The main reason I ask is that I am working on a client site and the original developer was REALLY sloppy about the link text used throughout the site, and when I went to build a Google sitemap using a software tool, some pages were appearing four or five times due to inconsistencies in the capitalisation used.
To compound matters, Google knows about both http://www.example.co.uk and http://example.co.uk (both point to the same content) and to make matters worse, they have a .ie domain as well carry the same content (both [yyyy.ie...] and [yyyy.ie)....] This adds up to something potentially 20 pages known in the index all with the same, identical content.
Do I need to worry about this?
[edited by: tedster at 3:31 pm (utc) on April 20, 2007]
[edit reason] switch to example.co.uk [/edit]
I find this quite surprising as web servers are not case sensitive
Only Windows servers are not case sensitive - other servers are. From the beginning of the web, the technical convention for urls has been that after the domain name, the URL is case sensitive.
from the W3C website [w3.org]:
URLs in general are case-sensitive (with the exception of machine names). There may be URLs, or parts of URLs, where case doesn't matter, but identifying these may not be easy. Users should always consider that URLs are case-sensitive.
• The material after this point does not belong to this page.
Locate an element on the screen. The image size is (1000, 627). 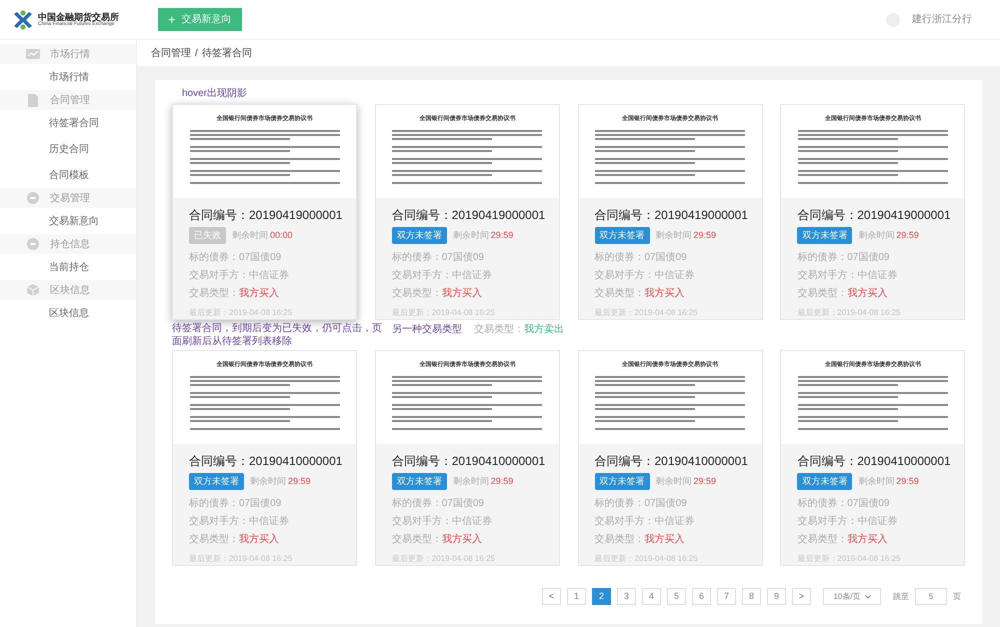
page-button: 4 is located at coordinates (652, 596).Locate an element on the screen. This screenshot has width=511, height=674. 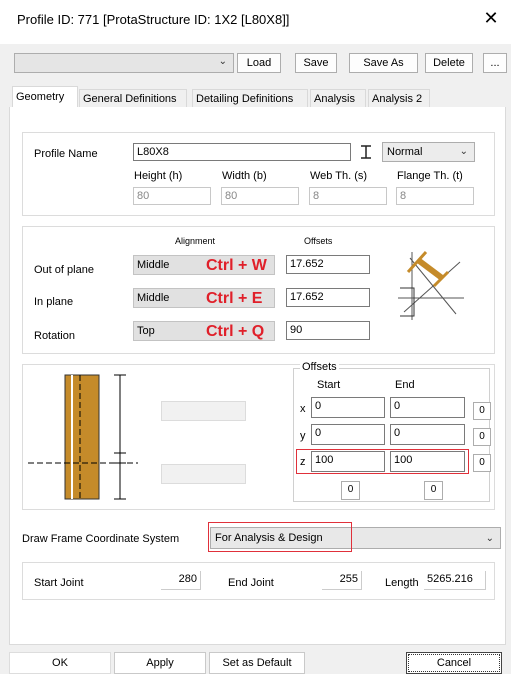
shortcut-ctrl-q: Ctrl + Q is located at coordinates (236, 332).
Yes, we have had several discussions about this here. Some recent threads are:
[webmasterworld.com...]
[webmasterworld.com...]
The issue to be concerned with is not a "penalty" because a true penalty is rare for duplicate content. But rather, one version of the url is likely to be filtered out of search results, and the power of backlinks is "split into two piles" or possibly more. Having only one url could make the difference to being in or out of the supplemental index for reasons of low PR.
And you are also correct, taking care of the "with-www" and "no-www" issue will also be quite helpful to focus backlink influence on just one version of a url and get better rankings. See Why "www" & "no-www" Are Different - the canonical root issue [webmasterworld.com]
These and other related topics are discussed quite deeply in the Google Hot Topics [webmasterworld.com] area - a collection of important threads that we keep pinned to the top of th\e Google Search forum's index page.